Blog number 149 Feb 12, 2008
Remember me telling you about falling off my chair in a restaurant and tearing my rotator cuff and not being able to tell where the pain was coming from, or that I was laying on the floor and people were staring at me? Well, just today I found out a few things about that from a book by a girl who had a similar pain but was much more aware than I am and was thus able to notice things about it that escaped me.
She had bumped heads with another girl playing dodgeball and the other girls' head bumped her jaw where she unknowingly harbored bone cancer.
She said, "It wasn't the sensation of things happening in slow motion...it was as if time had mysteriously but logically shifted onto another plane."
In my case, it did seem like I lay there for a long, long, time, but without any awareness of how long a time that was.
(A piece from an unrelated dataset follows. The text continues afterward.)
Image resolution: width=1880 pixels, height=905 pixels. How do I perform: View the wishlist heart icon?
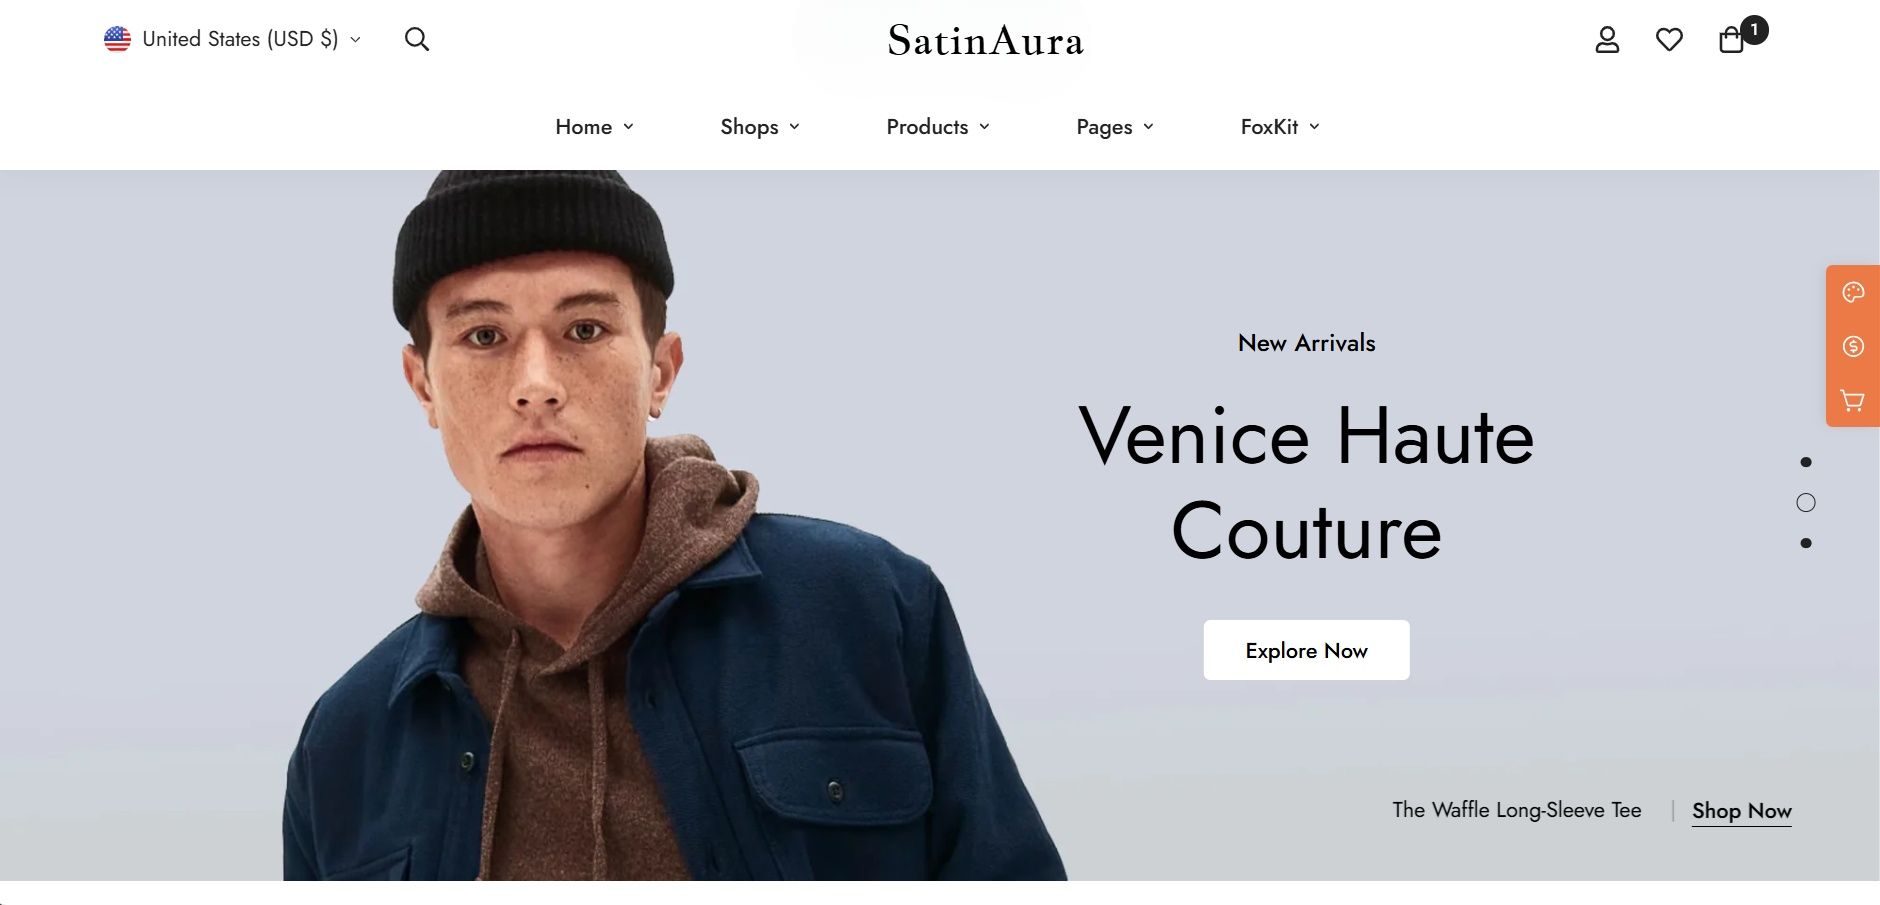(x=1669, y=40)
Or even if it was a long time.
She said, "The pain was deep and untouchable."
Yes. Yes it was. In fact, I couldn't even pinpoint the location. I wasn't even sure it was in my body.
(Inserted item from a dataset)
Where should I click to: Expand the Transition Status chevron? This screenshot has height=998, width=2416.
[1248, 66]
"Because the pain was genuinely unanticipated, there was no residue of anxiety to alter my experience of it. Anxiety and anticipation, I was to learn, are the essential ingredients in suffering from pain, as opposed to feeling pain pure and simple. This alien ache was probably my first and last experience with unadulterated pain, which perplexed me more than it hurt me."
I don't know about that last part. I was perplexed and I did ponder on it for a time, but I think I hurt more than I perplexed.